• WORK INSTRUCTIONS
Pull out each line of the data below that contains the word "Shopping".
** Start MATERIAL FOR THIS EXERCISE **
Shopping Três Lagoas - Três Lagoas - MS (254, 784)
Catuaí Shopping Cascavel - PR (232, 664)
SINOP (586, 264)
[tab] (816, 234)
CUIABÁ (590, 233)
** End MATERIAL FOR THIS EXERCISE **
• TASK OUTPUT
Shopping Três Lagoas - Três Lagoas - MS (254, 784)
Catuaí Shopping Cascavel - PR (232, 664)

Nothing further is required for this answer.